All lines from the one bearing "INVESTIGATION (869, 280)" through the end of the data below must be printed exactly as they stand, with pictures removed.

Dataset entries:
•••

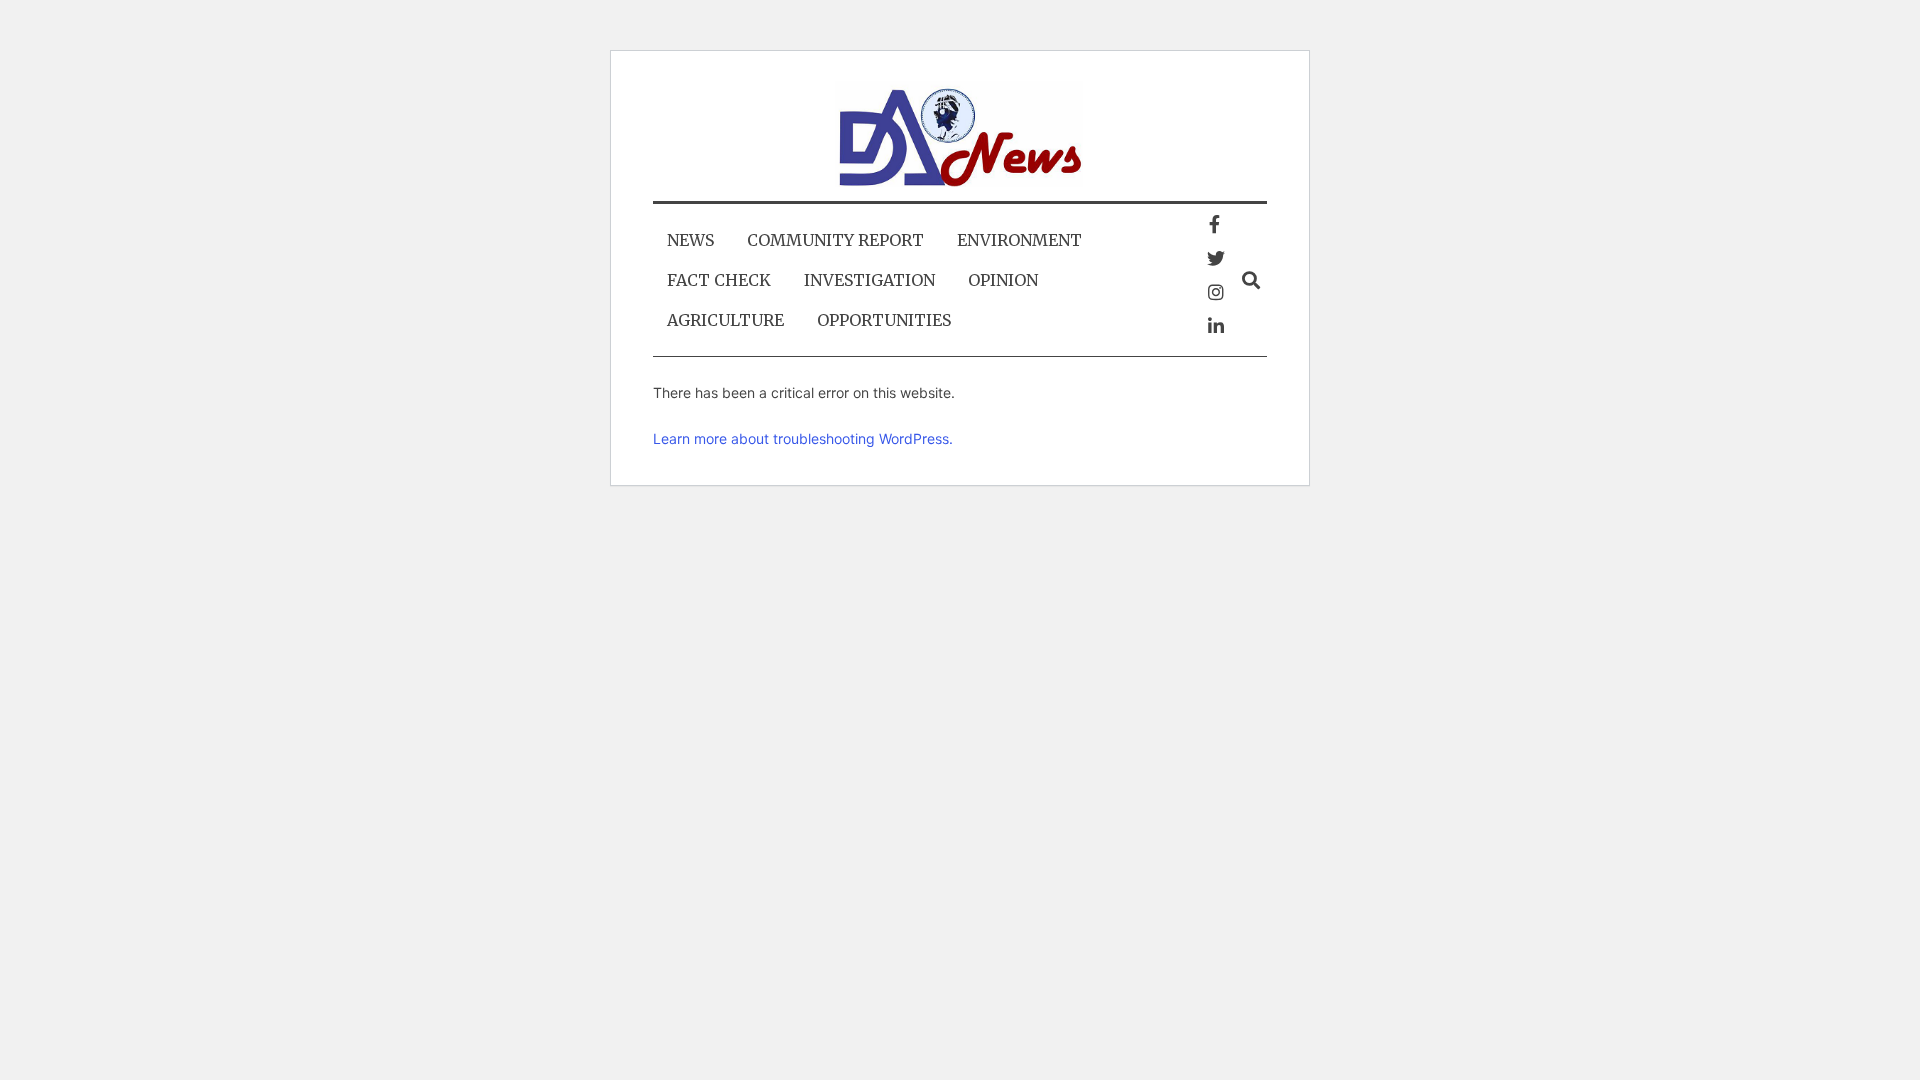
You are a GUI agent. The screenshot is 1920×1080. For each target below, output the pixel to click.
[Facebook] (1214, 224)
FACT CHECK (719, 280)
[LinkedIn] (1216, 326)
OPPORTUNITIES (884, 320)
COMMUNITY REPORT (835, 240)
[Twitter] (1216, 258)
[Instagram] (1216, 292)
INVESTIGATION (869, 280)
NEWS (690, 240)
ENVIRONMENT (1019, 240)
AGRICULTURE (725, 320)
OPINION (1003, 280)
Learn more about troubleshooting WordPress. (803, 438)
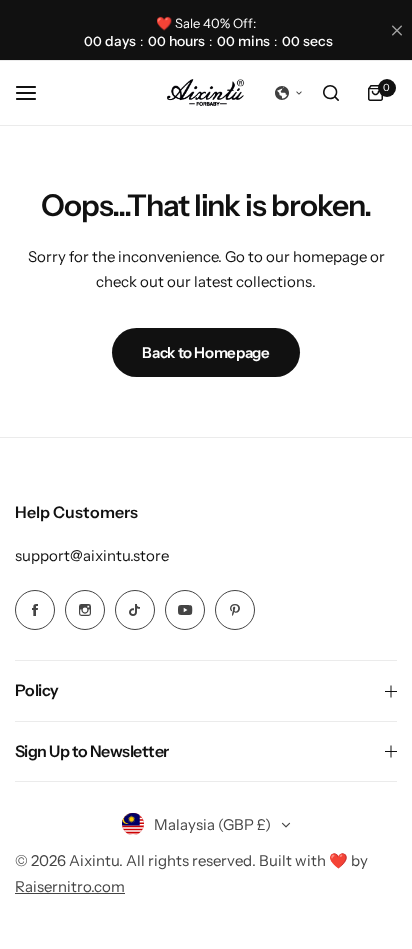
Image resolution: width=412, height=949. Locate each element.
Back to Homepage (205, 352)
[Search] (331, 93)
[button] (289, 93)
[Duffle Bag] (206, 93)
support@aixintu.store (92, 555)
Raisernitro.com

•••

* [Written reply]
INVESTIGATION (869, 280)
NEWS (690, 240)
ENVIRONMENT (1019, 240)
AGRICULTURE (725, 320)
OPINION (1003, 280)
Learn more about troubleshooting WordPress. (803, 438)
Image resolution: width=412, height=949. Locate each element.
Back to Homepage (205, 352)
[Search] (331, 93)
[button] (289, 93)
[Duffle Bag] (206, 93)
support@aixintu.store (92, 555)
Raisernitro.com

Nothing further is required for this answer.